● **WHAT IS NEEDED**
Extract each line holding the word "agent" from the entries.
======== AVAILABLE RECORDS
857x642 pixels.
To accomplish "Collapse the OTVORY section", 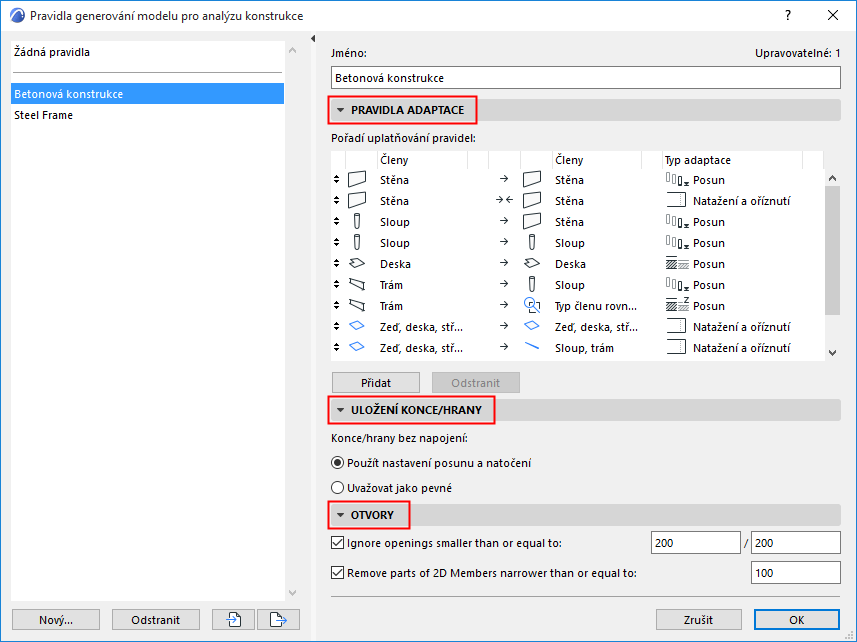I will [341, 516].
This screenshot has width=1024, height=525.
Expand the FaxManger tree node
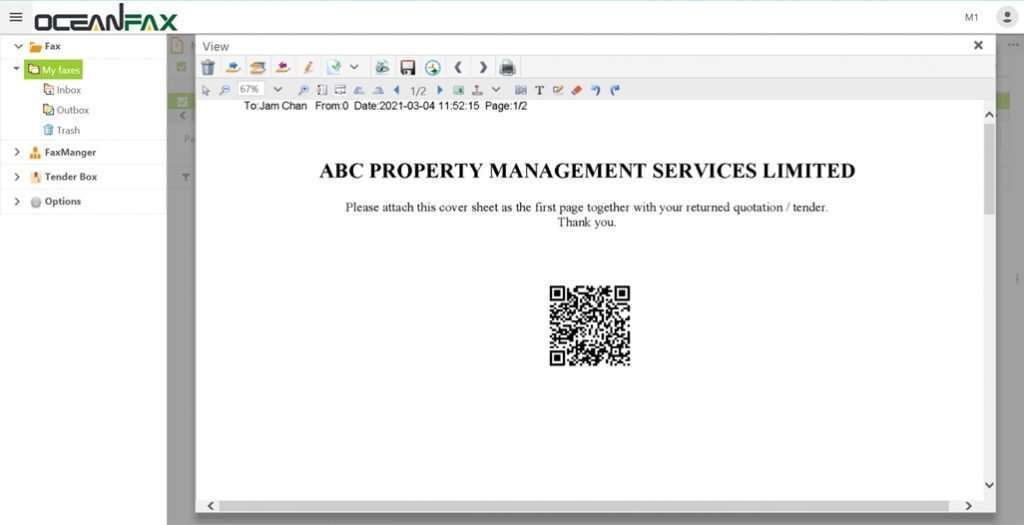click(x=17, y=152)
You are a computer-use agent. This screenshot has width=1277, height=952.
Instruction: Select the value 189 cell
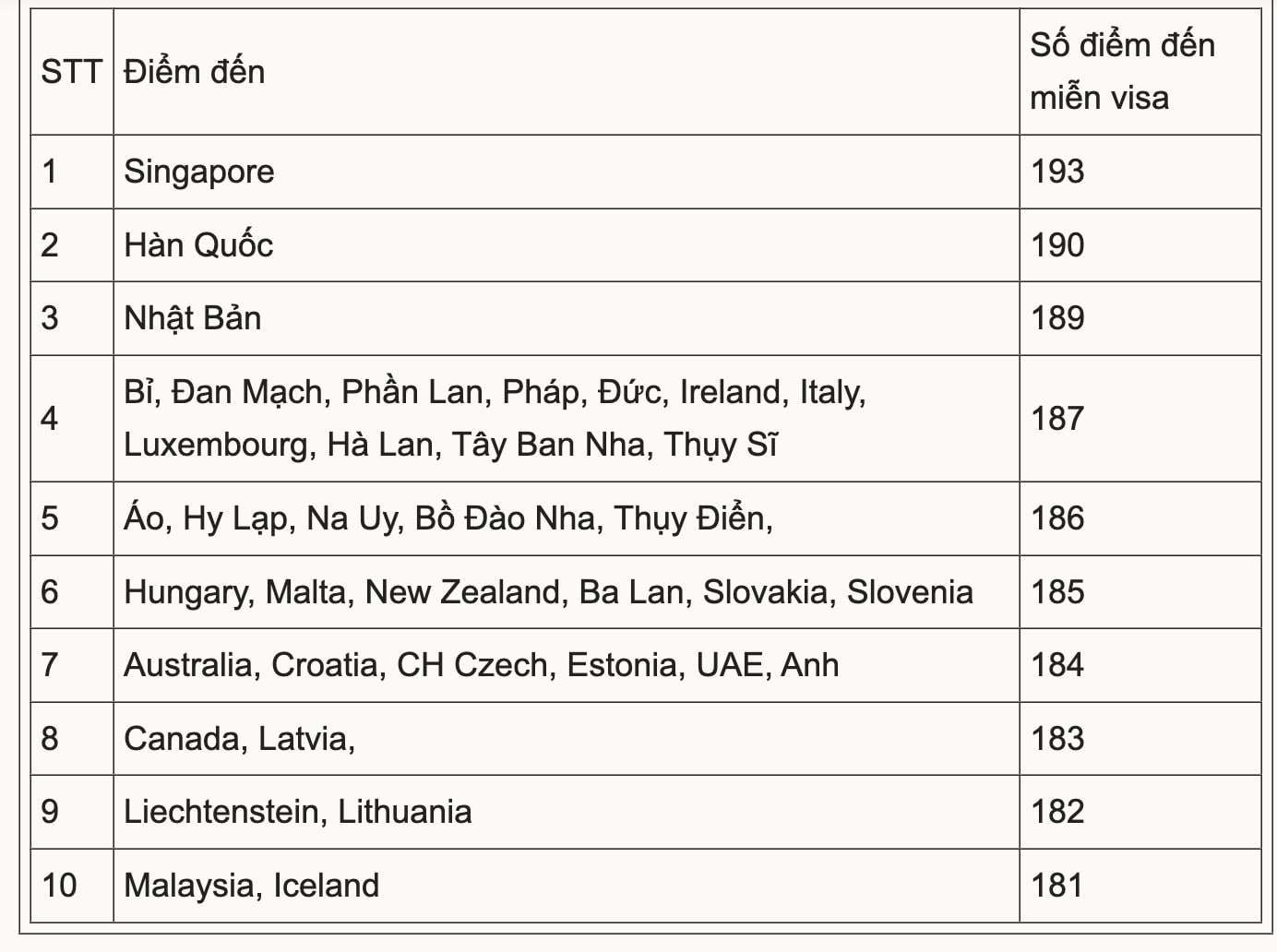[x=1057, y=318]
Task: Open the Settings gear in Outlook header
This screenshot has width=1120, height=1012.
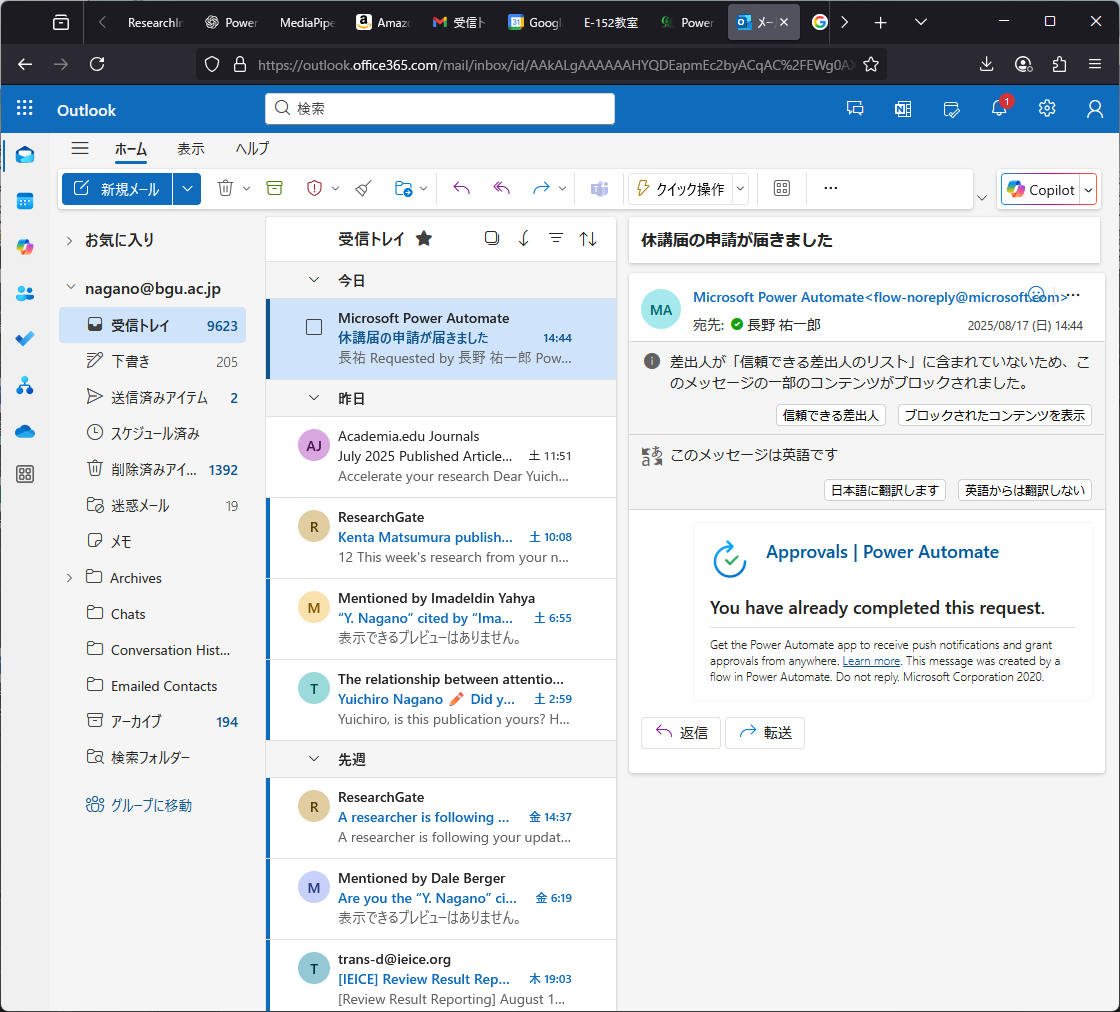Action: pyautogui.click(x=1047, y=109)
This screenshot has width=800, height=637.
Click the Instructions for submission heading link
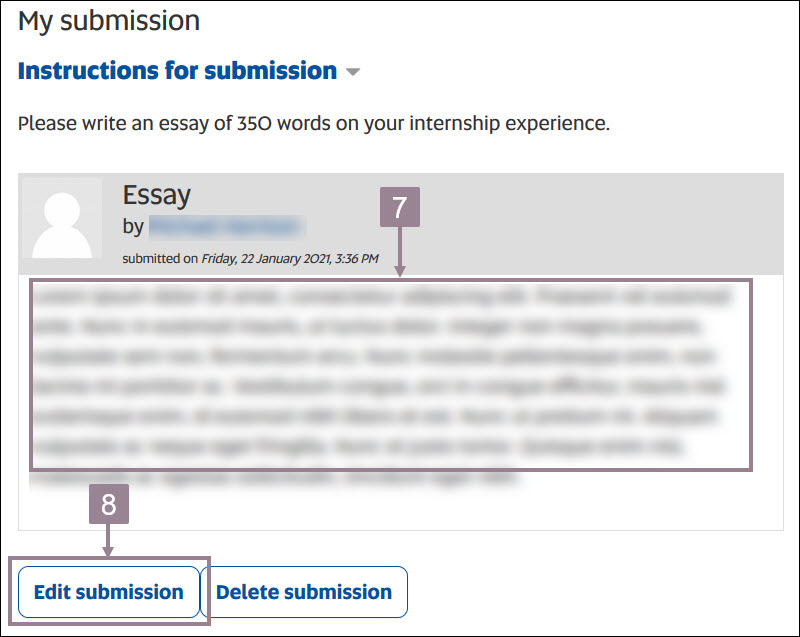pyautogui.click(x=175, y=70)
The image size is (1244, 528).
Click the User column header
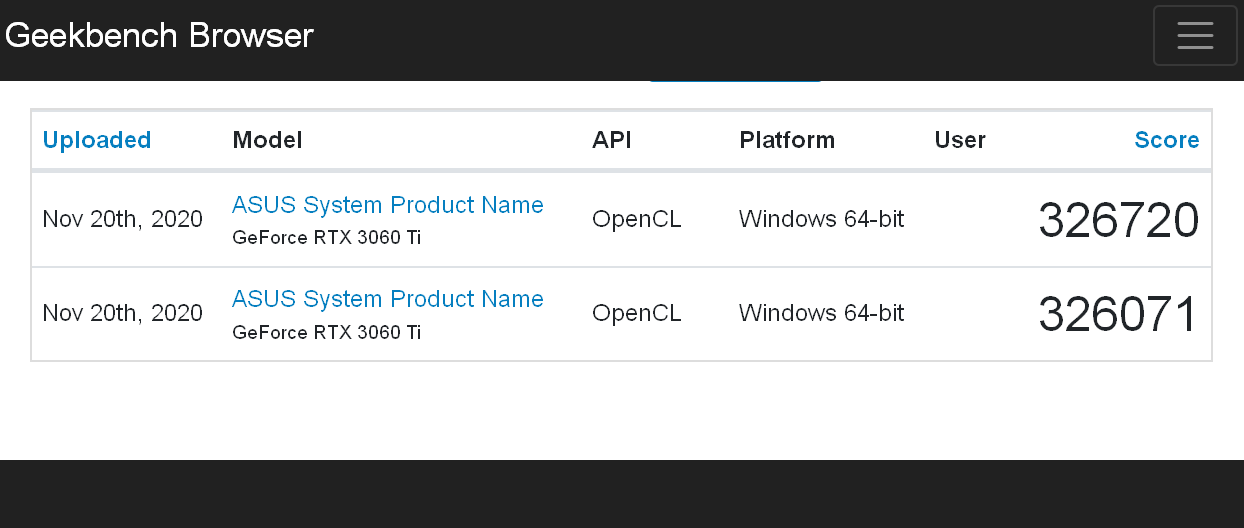960,140
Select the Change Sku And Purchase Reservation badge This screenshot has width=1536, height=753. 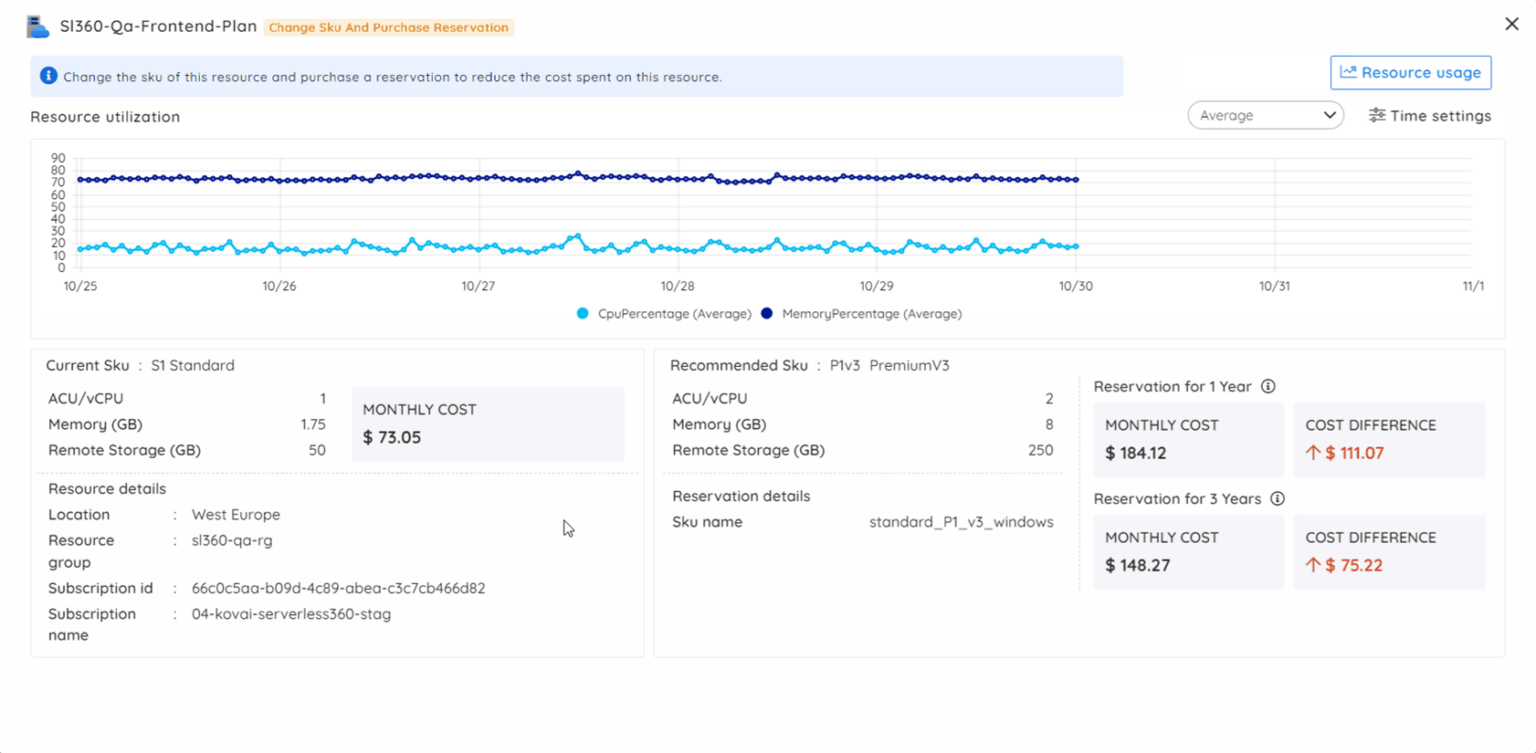click(x=389, y=27)
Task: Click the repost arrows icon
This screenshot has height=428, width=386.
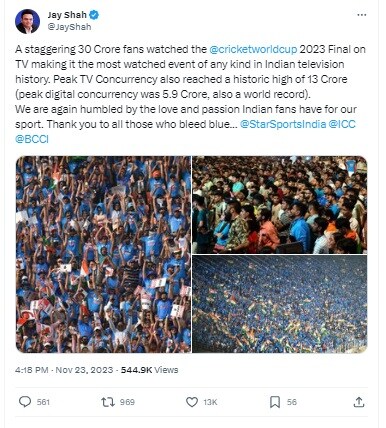Action: [108, 402]
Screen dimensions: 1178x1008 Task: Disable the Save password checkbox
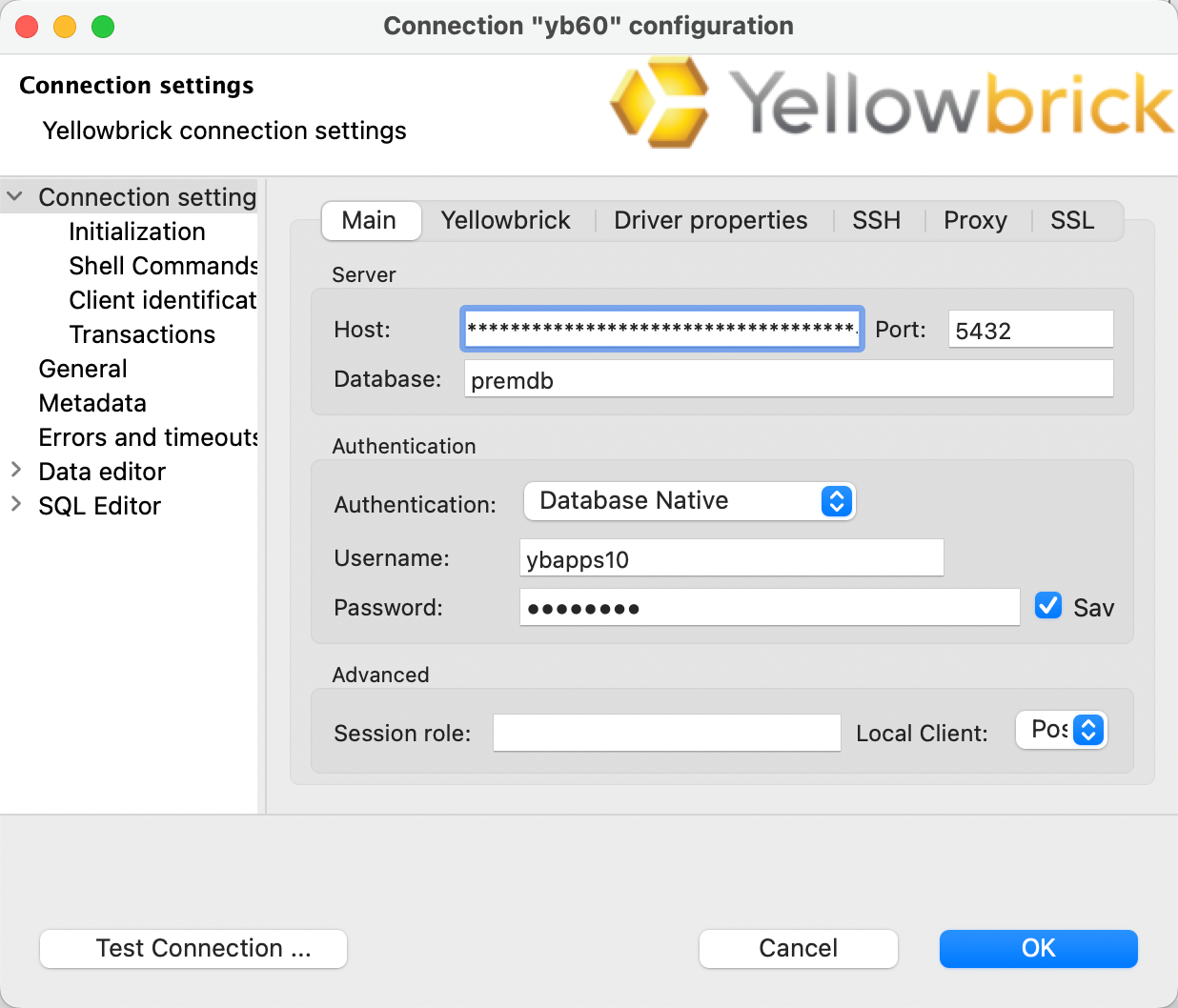coord(1048,606)
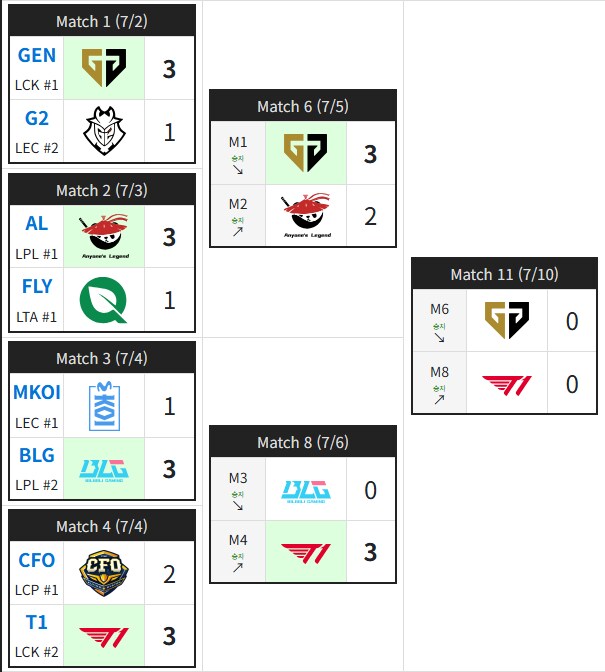This screenshot has height=672, width=605.
Task: Click the M8 winner arrow in Match 11
Action: click(x=439, y=399)
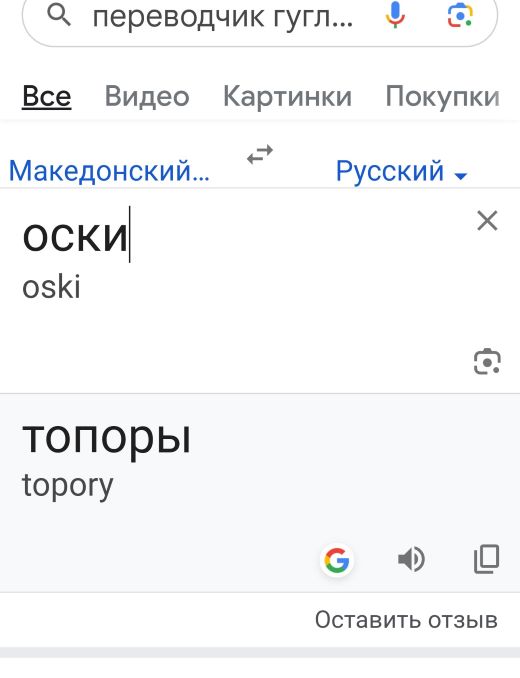Image resolution: width=520 pixels, height=678 pixels.
Task: Tap the voice search microphone icon
Action: (x=395, y=15)
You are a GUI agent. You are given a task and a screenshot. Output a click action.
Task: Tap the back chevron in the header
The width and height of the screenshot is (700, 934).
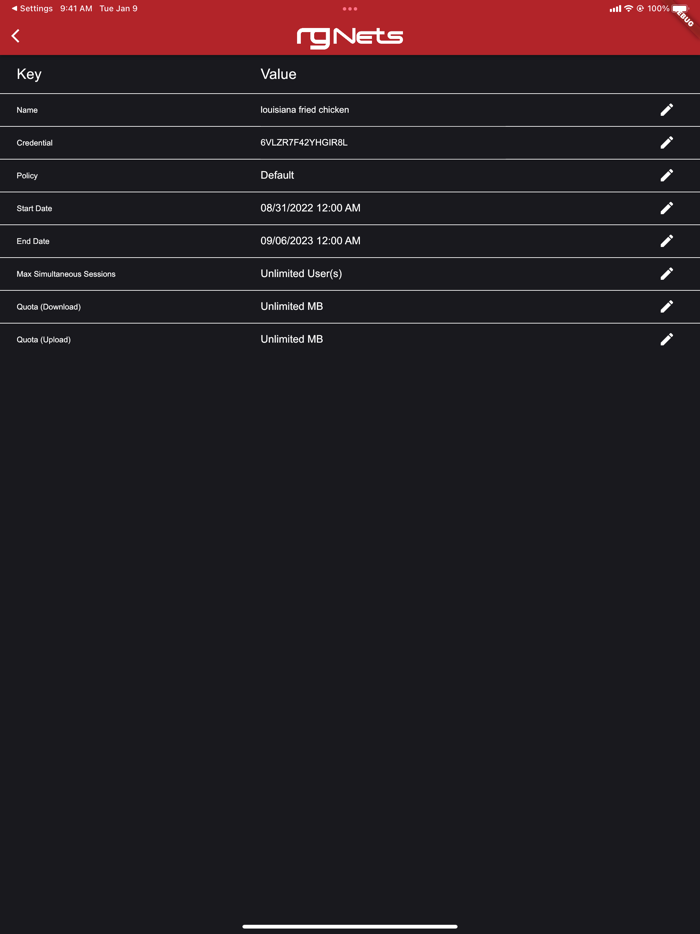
================
● **EXERCISE ANSWER**
You are a computer-use agent. This screenshot has width=1277, height=952.
You are a GUI agent. You are given a task and a screenshot. Output a click action.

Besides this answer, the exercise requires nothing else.